Le Pingouin est un livre plus inquiet qu’il n’en a l’air. On en parle souvent comme d’un roman absurde : un homme solitaire vit à Kyiv avec un pingouin dépressif et rédige des nécrologies pour un journal. C’est vrai, mais c’est insuffisant. Le roman d’Andrei Kourkov fonctionne parce que son absurdité n’est jamais décorative. Elle est la forme exacte d’une société où les institutions existent, mais où personne ne sait plus très bien ce qu’elles garantissent.

Le personnage principal, Viktor, est écrivain sans livre, journaliste sans vraie vocation, citadin sans réseau solide. Il accepte un travail étrange : rédiger des notices nécrologiques de personnalités encore vivantes. Le geste semble bureaucratique, presque banal. Puis les personnes concernées meurent. La fiction bascule alors dans un roman noir glacial, où l’humour ne protège pas de la peur. Pour replacer Kourkov dans la littérature ukrainienne contemporaine, voir notre portrait du romancier ukrainien.

Kyiv dans les années 1990

La Kyiv du Pingouin n’est pas une capitale de carte postale. C’est une ville de cages d’escalier, de bureaux, de taxis, d’appartements froids, de rendez-vous flous. L’indépendance ukrainienne est récente, mais le roman ne l’explique pas comme un manuel d’histoire. Il en montre les effets ordinaires : chacun cherche une place, un salaire, un contact, une protection. La violence circule par les intermédiaires, rarement en face.
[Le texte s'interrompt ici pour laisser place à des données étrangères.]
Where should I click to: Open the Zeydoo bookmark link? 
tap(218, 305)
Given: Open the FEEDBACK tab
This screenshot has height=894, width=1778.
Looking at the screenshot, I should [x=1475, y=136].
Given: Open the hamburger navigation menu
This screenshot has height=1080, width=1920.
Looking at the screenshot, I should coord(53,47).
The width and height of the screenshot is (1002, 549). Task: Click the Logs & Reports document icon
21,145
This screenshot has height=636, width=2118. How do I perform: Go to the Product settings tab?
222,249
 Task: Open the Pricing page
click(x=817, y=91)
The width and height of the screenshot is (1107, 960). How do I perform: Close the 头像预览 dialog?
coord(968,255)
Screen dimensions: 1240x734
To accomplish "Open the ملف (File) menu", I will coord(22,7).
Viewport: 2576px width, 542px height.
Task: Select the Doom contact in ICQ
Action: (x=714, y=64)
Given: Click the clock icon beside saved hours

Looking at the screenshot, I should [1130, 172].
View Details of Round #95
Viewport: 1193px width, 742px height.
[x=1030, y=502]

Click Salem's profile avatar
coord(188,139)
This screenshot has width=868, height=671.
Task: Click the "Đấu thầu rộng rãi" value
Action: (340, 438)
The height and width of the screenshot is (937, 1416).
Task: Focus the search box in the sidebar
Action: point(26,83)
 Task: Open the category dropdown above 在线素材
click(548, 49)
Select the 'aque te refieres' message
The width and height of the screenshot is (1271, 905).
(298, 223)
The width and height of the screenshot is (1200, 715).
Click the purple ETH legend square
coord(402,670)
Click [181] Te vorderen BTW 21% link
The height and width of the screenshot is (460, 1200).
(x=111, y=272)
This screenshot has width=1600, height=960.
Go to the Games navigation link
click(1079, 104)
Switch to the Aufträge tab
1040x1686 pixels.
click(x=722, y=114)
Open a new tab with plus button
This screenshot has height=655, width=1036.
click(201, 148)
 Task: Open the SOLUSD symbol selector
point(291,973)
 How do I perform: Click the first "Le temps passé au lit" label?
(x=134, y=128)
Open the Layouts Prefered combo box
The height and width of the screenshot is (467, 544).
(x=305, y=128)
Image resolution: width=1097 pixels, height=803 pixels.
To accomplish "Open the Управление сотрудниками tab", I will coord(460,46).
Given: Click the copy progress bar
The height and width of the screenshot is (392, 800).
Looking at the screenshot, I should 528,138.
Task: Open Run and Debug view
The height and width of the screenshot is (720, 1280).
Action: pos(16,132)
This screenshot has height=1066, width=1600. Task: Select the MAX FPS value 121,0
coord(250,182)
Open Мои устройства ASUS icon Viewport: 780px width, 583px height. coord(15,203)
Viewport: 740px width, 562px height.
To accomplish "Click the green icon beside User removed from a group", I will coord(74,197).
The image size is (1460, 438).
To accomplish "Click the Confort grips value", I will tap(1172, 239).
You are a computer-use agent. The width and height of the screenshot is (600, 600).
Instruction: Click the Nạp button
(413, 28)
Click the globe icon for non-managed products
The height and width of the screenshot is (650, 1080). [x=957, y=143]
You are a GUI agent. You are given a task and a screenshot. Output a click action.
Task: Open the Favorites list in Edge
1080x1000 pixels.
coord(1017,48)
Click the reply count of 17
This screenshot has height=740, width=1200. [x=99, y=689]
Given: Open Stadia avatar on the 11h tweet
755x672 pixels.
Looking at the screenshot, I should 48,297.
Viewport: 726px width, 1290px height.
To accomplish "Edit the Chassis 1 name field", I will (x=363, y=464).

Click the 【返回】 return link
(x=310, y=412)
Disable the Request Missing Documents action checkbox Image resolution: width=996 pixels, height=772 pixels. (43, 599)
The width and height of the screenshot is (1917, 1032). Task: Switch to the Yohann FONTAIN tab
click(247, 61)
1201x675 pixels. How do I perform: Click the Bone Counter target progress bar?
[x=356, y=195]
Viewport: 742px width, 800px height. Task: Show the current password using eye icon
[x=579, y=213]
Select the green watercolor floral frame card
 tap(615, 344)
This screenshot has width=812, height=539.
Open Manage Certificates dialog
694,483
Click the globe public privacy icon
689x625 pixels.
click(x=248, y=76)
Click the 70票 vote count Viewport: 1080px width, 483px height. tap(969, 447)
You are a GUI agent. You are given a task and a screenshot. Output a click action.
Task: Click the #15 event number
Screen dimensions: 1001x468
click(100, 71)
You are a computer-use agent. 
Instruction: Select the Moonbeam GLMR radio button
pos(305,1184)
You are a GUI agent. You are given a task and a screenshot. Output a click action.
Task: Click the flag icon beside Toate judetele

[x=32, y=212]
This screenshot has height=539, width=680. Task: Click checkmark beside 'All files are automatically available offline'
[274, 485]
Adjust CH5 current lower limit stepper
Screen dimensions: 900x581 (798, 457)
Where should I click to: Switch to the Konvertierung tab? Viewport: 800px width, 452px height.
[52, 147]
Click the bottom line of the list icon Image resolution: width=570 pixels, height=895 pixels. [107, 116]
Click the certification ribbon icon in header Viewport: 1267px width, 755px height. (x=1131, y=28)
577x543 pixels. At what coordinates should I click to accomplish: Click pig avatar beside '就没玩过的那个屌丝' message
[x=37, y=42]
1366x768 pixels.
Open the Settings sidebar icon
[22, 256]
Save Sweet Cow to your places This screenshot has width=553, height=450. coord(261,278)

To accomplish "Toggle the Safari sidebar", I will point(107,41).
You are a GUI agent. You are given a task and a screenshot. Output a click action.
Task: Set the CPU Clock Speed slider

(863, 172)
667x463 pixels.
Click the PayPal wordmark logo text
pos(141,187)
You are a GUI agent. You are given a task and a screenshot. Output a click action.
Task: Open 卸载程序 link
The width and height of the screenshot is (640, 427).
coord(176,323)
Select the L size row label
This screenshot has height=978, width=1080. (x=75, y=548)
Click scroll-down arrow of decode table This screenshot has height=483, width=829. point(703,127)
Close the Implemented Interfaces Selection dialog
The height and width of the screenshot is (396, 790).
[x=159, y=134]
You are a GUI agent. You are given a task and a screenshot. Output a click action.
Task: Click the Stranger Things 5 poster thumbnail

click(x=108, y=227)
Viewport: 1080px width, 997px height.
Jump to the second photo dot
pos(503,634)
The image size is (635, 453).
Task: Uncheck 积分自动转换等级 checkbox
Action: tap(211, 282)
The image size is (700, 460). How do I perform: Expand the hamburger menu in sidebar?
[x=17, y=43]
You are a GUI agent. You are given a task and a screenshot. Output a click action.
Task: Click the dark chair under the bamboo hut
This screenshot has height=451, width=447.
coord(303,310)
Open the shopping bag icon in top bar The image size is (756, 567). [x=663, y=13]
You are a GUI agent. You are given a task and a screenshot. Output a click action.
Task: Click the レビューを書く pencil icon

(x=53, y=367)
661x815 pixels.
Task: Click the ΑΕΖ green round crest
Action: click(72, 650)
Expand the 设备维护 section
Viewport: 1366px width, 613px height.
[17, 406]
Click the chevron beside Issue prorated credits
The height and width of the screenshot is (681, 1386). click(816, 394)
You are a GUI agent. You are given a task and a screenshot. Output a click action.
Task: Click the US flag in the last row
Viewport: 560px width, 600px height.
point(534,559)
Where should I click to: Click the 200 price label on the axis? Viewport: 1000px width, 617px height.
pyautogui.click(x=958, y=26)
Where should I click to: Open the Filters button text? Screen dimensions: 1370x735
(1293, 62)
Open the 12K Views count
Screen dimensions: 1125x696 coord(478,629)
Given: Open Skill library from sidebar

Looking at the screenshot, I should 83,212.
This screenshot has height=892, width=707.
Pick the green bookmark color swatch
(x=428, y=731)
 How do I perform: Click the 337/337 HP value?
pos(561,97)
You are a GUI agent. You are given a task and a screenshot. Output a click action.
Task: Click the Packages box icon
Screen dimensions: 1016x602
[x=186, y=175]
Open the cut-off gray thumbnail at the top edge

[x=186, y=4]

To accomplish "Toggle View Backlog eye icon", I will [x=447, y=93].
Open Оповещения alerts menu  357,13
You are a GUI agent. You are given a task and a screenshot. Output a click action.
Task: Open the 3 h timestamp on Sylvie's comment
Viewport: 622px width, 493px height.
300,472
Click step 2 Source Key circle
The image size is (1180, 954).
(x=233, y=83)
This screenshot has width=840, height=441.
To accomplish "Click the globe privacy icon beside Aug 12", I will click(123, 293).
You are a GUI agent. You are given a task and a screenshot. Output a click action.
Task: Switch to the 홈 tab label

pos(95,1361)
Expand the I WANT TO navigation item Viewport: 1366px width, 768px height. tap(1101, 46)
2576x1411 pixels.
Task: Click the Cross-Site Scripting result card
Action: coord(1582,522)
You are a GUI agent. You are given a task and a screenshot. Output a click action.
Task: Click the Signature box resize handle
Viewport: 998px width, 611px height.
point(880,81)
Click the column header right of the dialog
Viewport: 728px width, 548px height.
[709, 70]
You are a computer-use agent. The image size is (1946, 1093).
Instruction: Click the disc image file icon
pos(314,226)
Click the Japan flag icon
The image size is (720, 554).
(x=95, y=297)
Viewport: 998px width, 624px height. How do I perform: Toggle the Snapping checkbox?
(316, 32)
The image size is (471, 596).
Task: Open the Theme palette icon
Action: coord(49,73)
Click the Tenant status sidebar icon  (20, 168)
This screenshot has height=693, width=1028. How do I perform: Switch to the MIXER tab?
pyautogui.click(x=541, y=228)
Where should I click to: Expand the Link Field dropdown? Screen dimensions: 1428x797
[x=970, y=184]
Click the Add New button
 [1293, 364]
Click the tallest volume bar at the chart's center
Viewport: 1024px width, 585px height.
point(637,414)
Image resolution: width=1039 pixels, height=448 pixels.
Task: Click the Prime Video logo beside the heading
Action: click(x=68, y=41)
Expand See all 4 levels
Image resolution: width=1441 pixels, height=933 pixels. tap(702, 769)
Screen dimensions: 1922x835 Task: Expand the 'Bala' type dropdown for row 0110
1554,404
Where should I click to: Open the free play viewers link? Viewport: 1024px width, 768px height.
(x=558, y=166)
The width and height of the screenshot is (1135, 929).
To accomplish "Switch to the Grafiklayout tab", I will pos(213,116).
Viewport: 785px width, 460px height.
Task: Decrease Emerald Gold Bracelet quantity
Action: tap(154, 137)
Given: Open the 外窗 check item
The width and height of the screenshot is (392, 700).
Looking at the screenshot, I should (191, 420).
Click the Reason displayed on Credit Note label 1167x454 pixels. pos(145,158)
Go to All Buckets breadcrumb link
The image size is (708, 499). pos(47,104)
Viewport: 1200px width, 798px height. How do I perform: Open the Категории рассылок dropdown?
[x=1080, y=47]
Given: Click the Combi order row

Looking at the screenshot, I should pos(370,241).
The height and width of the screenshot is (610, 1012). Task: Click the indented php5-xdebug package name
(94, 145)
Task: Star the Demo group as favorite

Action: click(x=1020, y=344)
Bureau de lecture et atmosphère de roman noir à Kyiv

Cette sobriété explique la force du livre. Kourkov ne moralise pas. Il observe des gestes : accepter une enveloppe, ne pas poser trop de questions, attendre un appel, faire de la place dans un appartement pour un animal venu du zoo. La transition post-soviétique n’apparaît pas comme une grande fresque, mais comme une température. Tout est un peu trop froid, un peu trop silencieux, un peu trop arrangé.

Misha, le double silencieux

Misha le pingouin est l’une des grandes inventions du roman. Il pourrait être un symbole lourd ; il ne l’est pas, parce que Kourkov le traite avec une économie parfaite. Le pingouin ne parle pas, ne résout rien, ne donne aucune leçon. Il est là. Sa présence transforme l’appartement de Viktor en petit zoo moral : un lieu où l’on nourrit une créature déplacée sans savoir si l’on est soi-même moins déplacé qu’elle.

Appartement kievien imaginaire avec silhouette de pingouin

Le pingouin donne aussi au roman sa tonalité mélancolique. Dans une fiction plus classique, Viktor serait seul. Ici, il est seul avec un compagnon qui ne peut pas répondre. Cette nuance suffit à tout changer. Misha rend la solitude visible, presque comique, mais aussi plus douloureuse.

Réception française

En France, Le Pingouin a fonctionné parce qu’il permettait d’entrer dans l’Ukraine sans passer par l’explication géopolitique. Le lecteur découvrait une ville, un ton, une ironie. Kourkov a longtemps été reçu comme un écrivain “russe” au sens linguistique, puis progressivement relu comme ce qu’il est : un romancier ukrainien russophone, ancré dans Kyiv, attentif aux paradoxes de son pays.

Ce point reste important en 2026. La littérature ukrainienne ne se réduit pas à l’ukrainien comme langue d’écriture, même si cette langue occupe une place centrale dans l’histoire culturelle du pays. Elle comporte aussi des auteurs russophones d’Ukraine, des auteurs bilingues, des trajectoires diasporiques. Kourkov oblige le lecteur français à sortir des classements paresseux.

Lire après 2022

Lire Le Pingouin après 2022 produit un effet étrange. Le roman ne parle pas de l’invasion russe, mais il parle d’un monde dont les fragilités n’ont pas disparu. La corruption, la peur administrative, les réseaux opaques, la solitude urbaine, la question de la langue : tout cela appartient aux années 1990, mais continue de résonner.

Ce n’est pas le livre le plus politique de Kourkov. Ce n’est pas non plus le plus ample. Mais c’est peut-être le plus parfait dans sa forme : une intrigue simple, un animal impossible, une ville froide, un humour noir qui ne surligne rien. Pour entrer dans Kourkov, il reste idéal. Pour comprendre une part de l’imaginaire ukrainien post-soviétique, il reste essentiel.